It's kind of obvious why i'd want to read a graphic novel about an awkward high school girl, both written and illustrated by women. (see my earlier top ten books post, and also note #11.)
While Hiromi of my enduring coming-of-age favorite _The Cutmouth Lady_ is a "gaijin" parent-less schoolgirl coming to terms with her queerness in a rigid religious girls' institution in japan, Kim "Skim" Cameron, the heroine of _SKIM_ is a half-Japanese high school kid/aspiring Wiccan trying to make her way through the girl politics of her Toronto high school.
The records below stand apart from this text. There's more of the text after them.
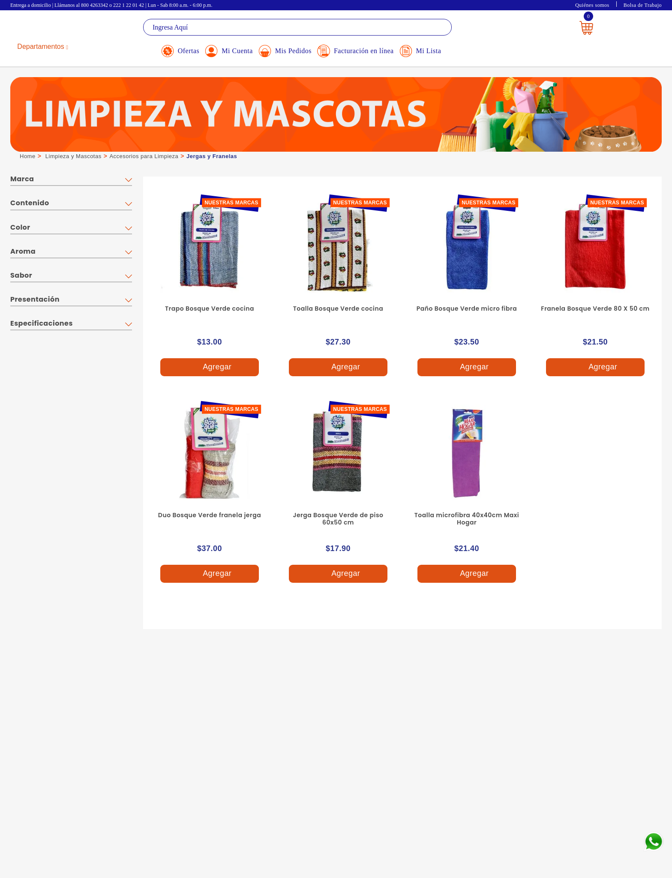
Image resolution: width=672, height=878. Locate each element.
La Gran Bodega (49, 28)
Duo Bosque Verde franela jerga (209, 515)
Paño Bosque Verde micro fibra (467, 308)
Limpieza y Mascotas (73, 156)
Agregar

There are the typical mean girls who surface in the story, but there's also the restless childhood best friend who is trying as hard as possible to separate from the often too-enmeshed quality of pre-high school best friendship (think Angela Chase and Sharon Chersky from _My So-Called Life_), a complicated mother-daughter relationship, and various incarnations of insider-outsider politics and exploration of "other"ness.
Other autobiographic graphic novels, the ones I've held dear like _Blankets_ and _Fun Home_, contain the dual perspective of both teenage self and the current writer's self. This perspective adds some hindsight, and, whether overtly or covertly, also offers a re-interpretation of formative events.
_SKIM_ is unique in the sense that Kim's narration stays firmly rooted in the high school experience. While this may pose less of a complex read than the novels I've mentioned above, it also offers a head-on glimpse at this girl-world, reading like the unsophisticated scribbled diary entries of a feverish teen who is dying to be "something" but is struggling with her own sense of self-awareness to figure out what that "something" is, while simultaneously dying to be told by someone that she already is who she needs to be.
2008, Groundwood Books, Trade Paperback, 144 pgs.